Going forward, the IMF projected the economic growth rate to recover to 4.2pc of GDP during the next fiscal year (FY23). It said the rate of inflation would come down from 11.2pc this year to 10.5pc next year. The Fund also estimated the current account deficit to fall to 4.1pc of GDP in FY23.
The WEO said the rate of unemployment in Pakistan was estimated to come in at 7pc this year against 7.4pc last year and go further down to 6.7pc next year.
It projected global growth to slow down from an estimated 6.1pc in 2021 to 3.6pc in 2022 and 2023. This is 0.8 and 0.2 percentage points lower for 2022 and 2023 than its January estimates. Beyond 2023, global growth is forecast to decline to about 3.3pc over the medium term.
The forecast is based on the assumption that the conflict remains confined to Ukraine, further sanctions on Russia exempt the energy sector (although the impact of European countries’ decisions to wean themselves off Russian energy and embargoes announced through March 31, 2022, are factored into the baseline), and the pandemic’s health and economic impacts abate over the course of 2022.
The IMF estimated a subdued 3.3pc growth during 2022 for advanced economies (against 5.2pc last year), including 2.8pc for the eurozone (against 5.3pc last year), 2.4pc in Japan (against 1.6pc of last year) and 3.7pc for the UK (against 7.4pc last year). The growth prospects for emerging market and developing economies were put at 3.8pc, led by 8.2pc in India and 4.4pc in China.

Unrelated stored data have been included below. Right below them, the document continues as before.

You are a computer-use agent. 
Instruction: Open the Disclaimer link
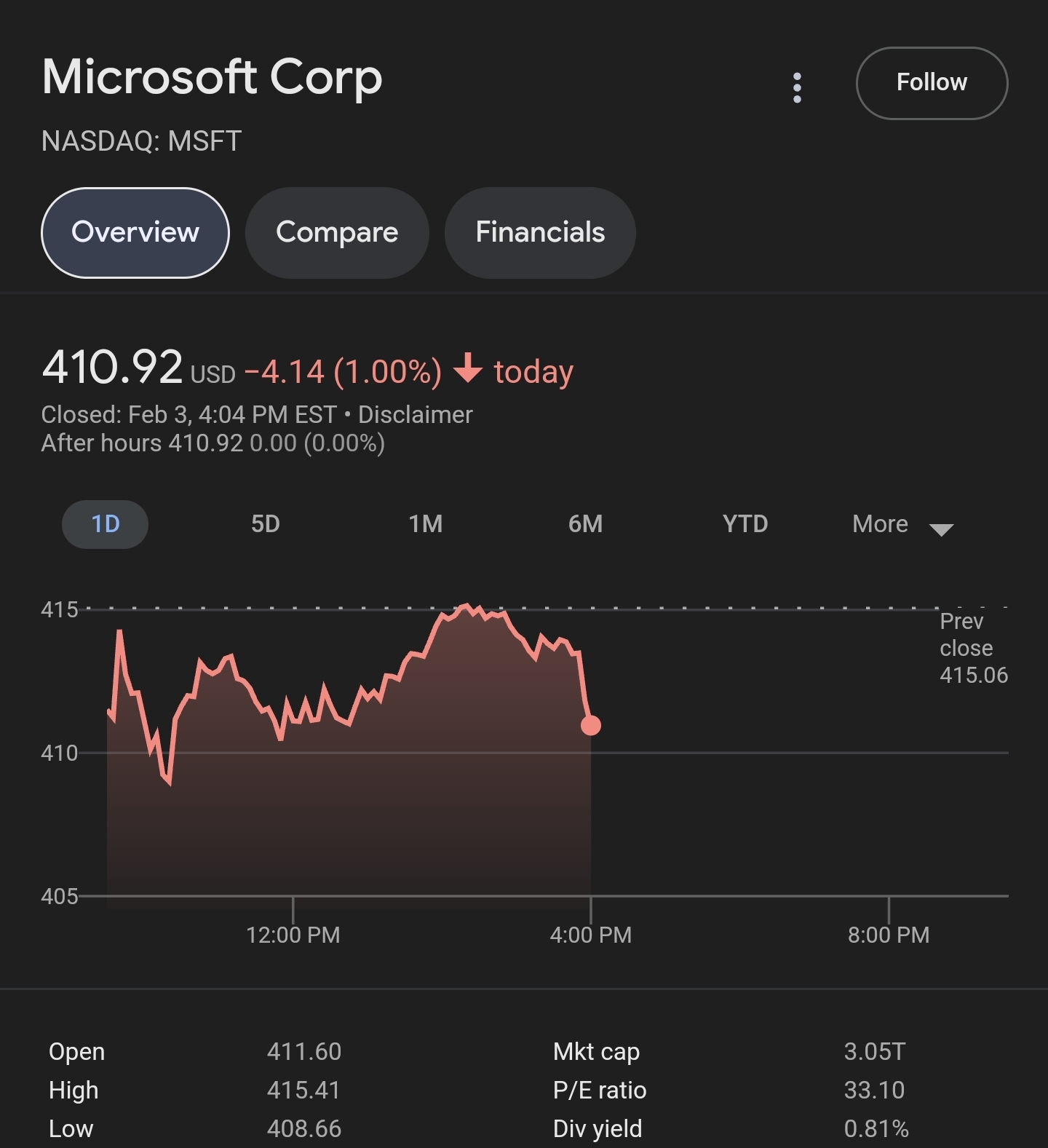tap(416, 414)
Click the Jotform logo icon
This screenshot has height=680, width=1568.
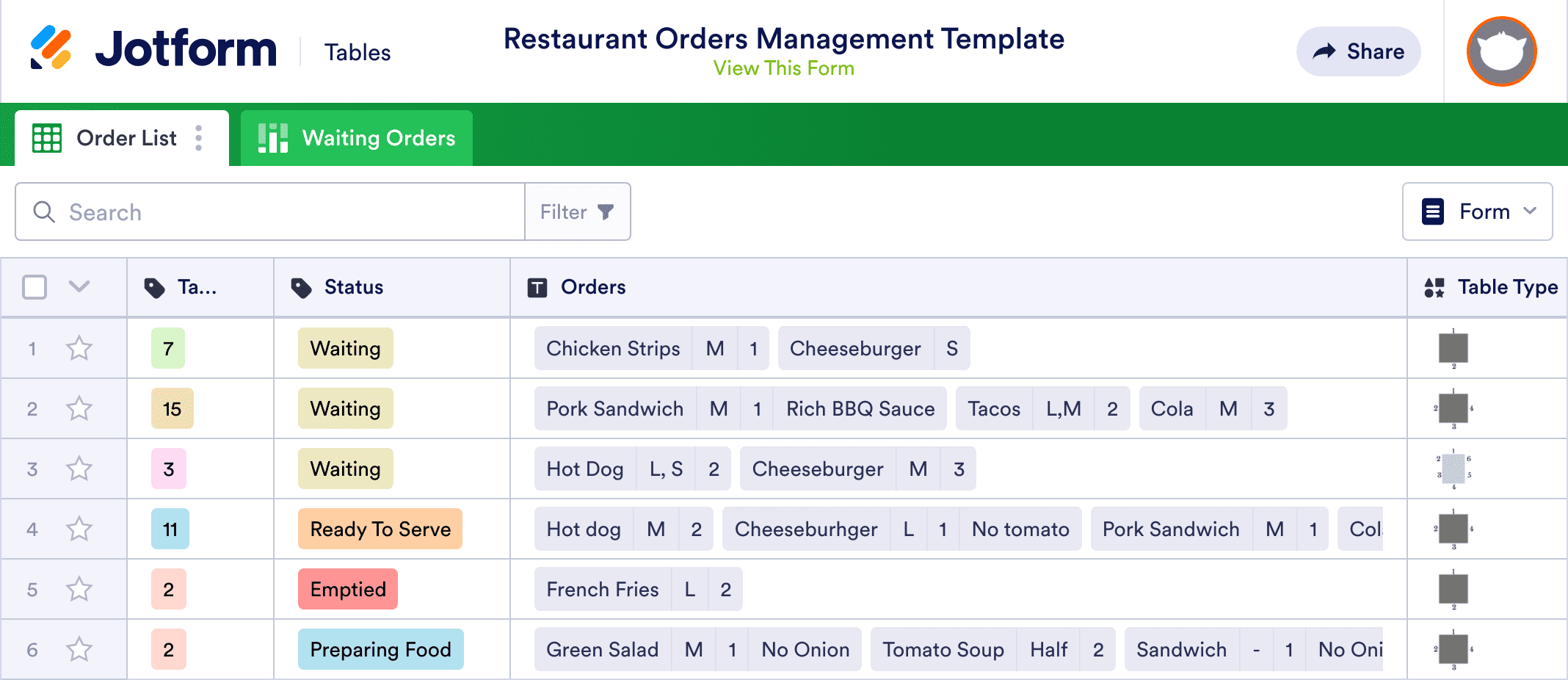tap(51, 48)
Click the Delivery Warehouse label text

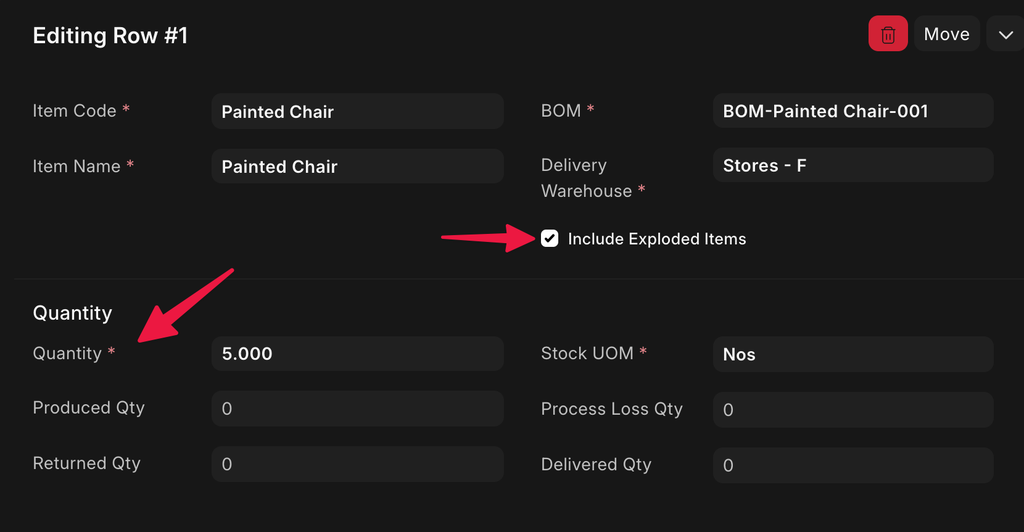(x=586, y=178)
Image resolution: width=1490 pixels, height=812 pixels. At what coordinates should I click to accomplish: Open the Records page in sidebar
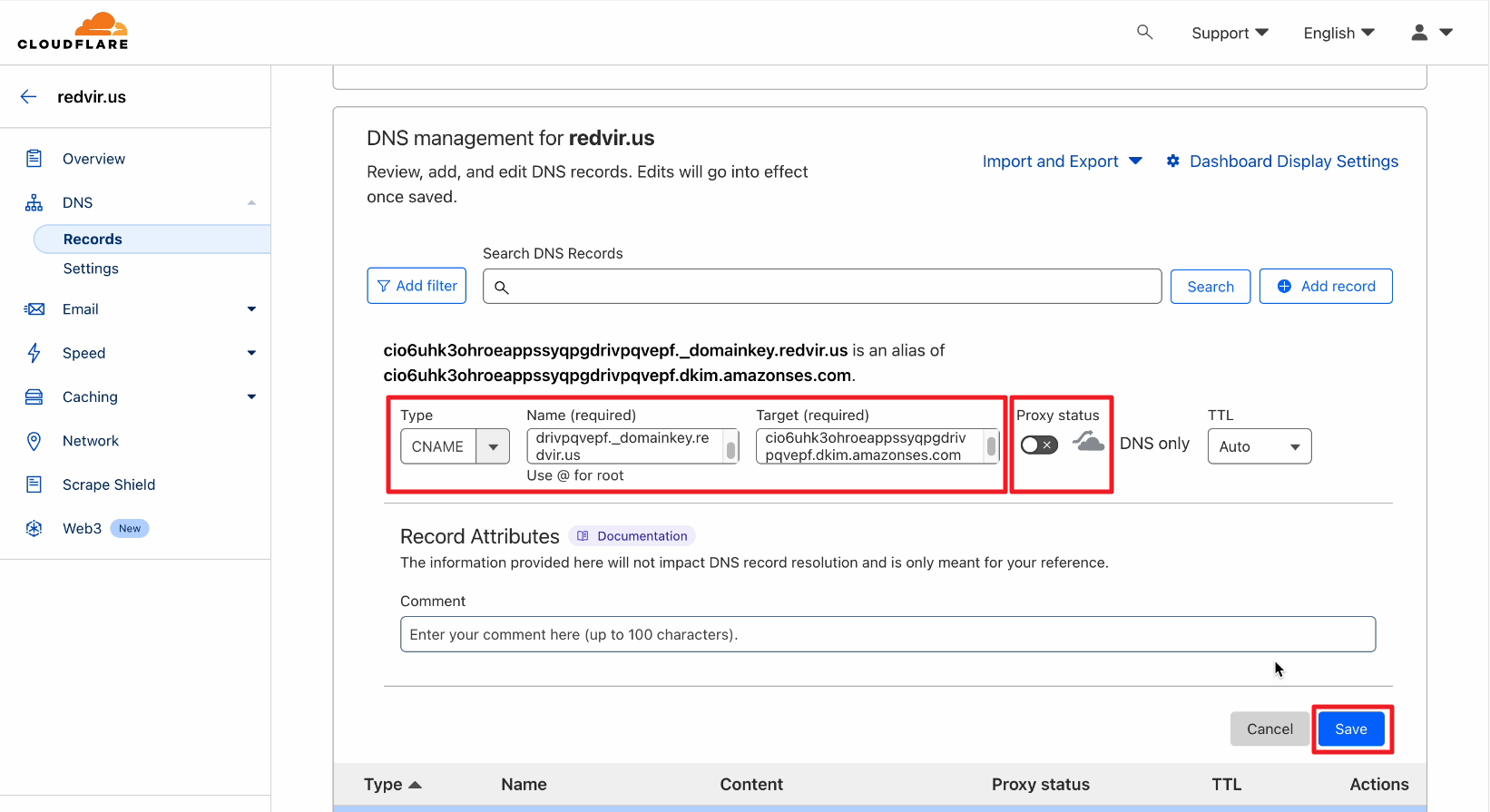[x=93, y=240]
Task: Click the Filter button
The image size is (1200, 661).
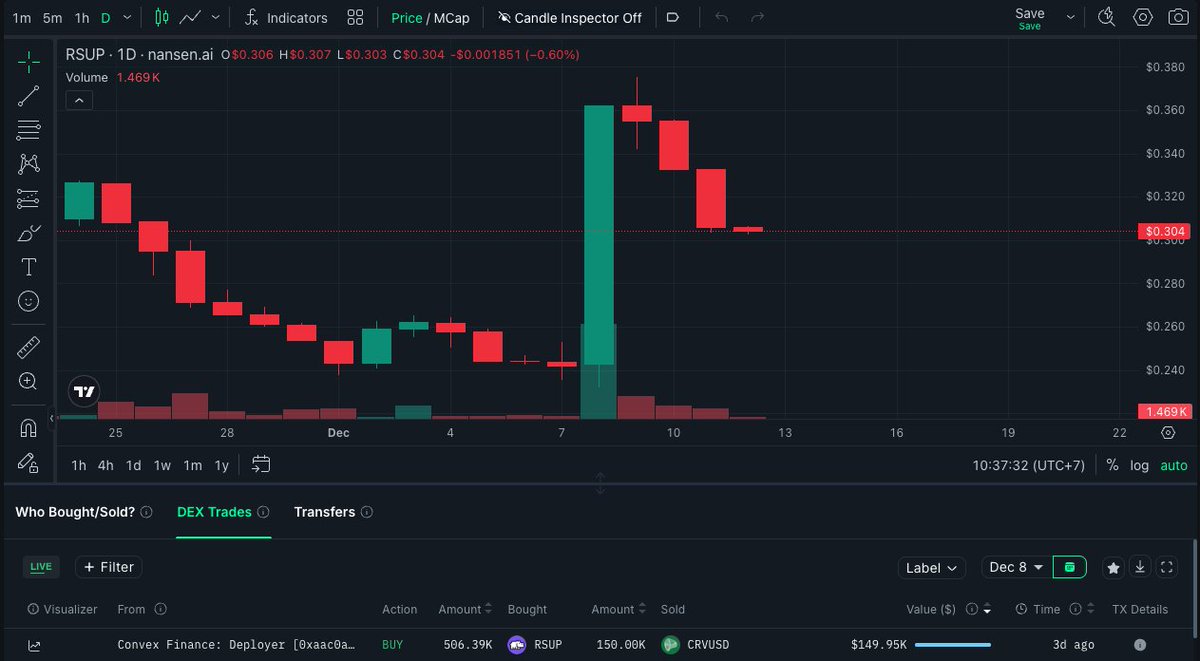Action: [108, 567]
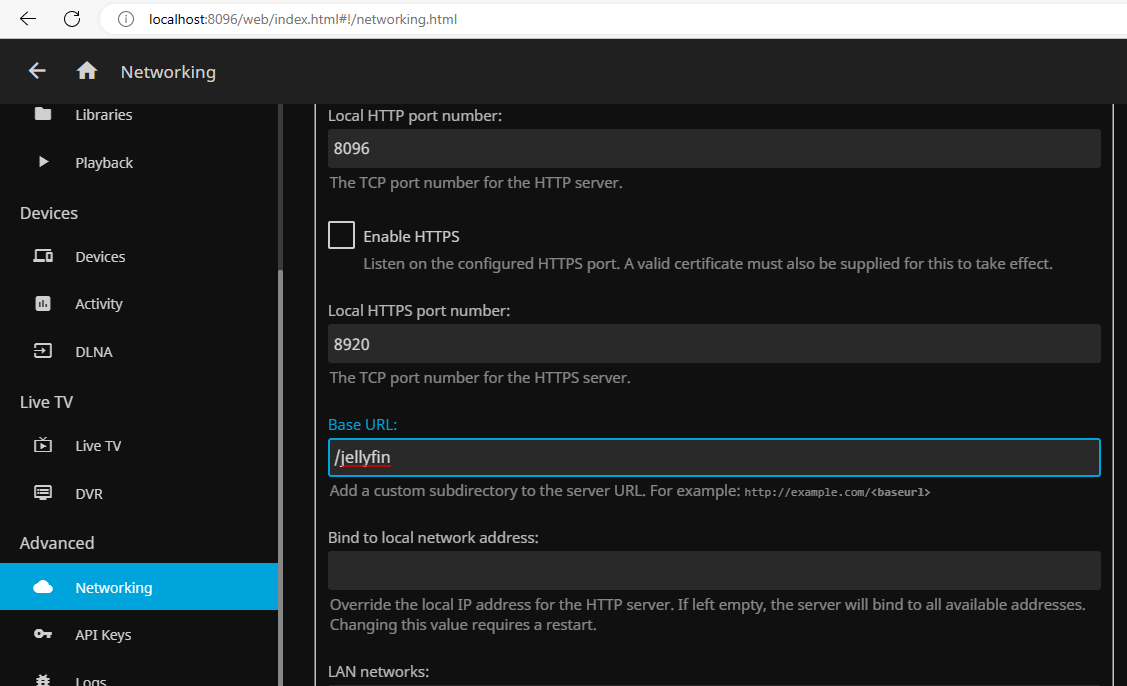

With a few exceptions, employment and output will typically remain below pre-pandemic trends through 2026. Scarring effects are expected to be much larger in emerging markets and developing economies than in advanced economies.
Unusually high uncertainty surrounds this forecast, and downside risks to the global outlook dominate — including from a possible worsening of the war, escalation of sanctions on Russia, a sharper-than-anticipated deceleration in China as a strict zero-Covid strategy is tested by Omicron, and a renewed flare-up of the pandemic should a new, more virulent virus strain emerge.
Moreover, the war in Ukraine has increased the probability of wider social tensions because of higher food and energy prices, which would further weigh on the outlook.
Global inflation is expected to remain elevated for longer than in the previous forecast, driven by war-induced commodity price increases and broadening price pressures.
For 2022, inflation is projected at 5.7pc in advanced economies and 8.7pc in emerging market and developing economies — 1.8 and 2.8 percentage points higher than projected in January.
Although a gradual resolution of supply-demand imbalances and a modest pickup in labour supply are expected in the baseline, easing price inflation eventually, uncertainty again surrounds the forecast.
Conditions could significantly deteriorate. Worsening supply-demand imbalances — including those stemming from the war — and further increases in commodity prices could lead to persistently high inflation, rising inflation expectations, and stronger wage growth.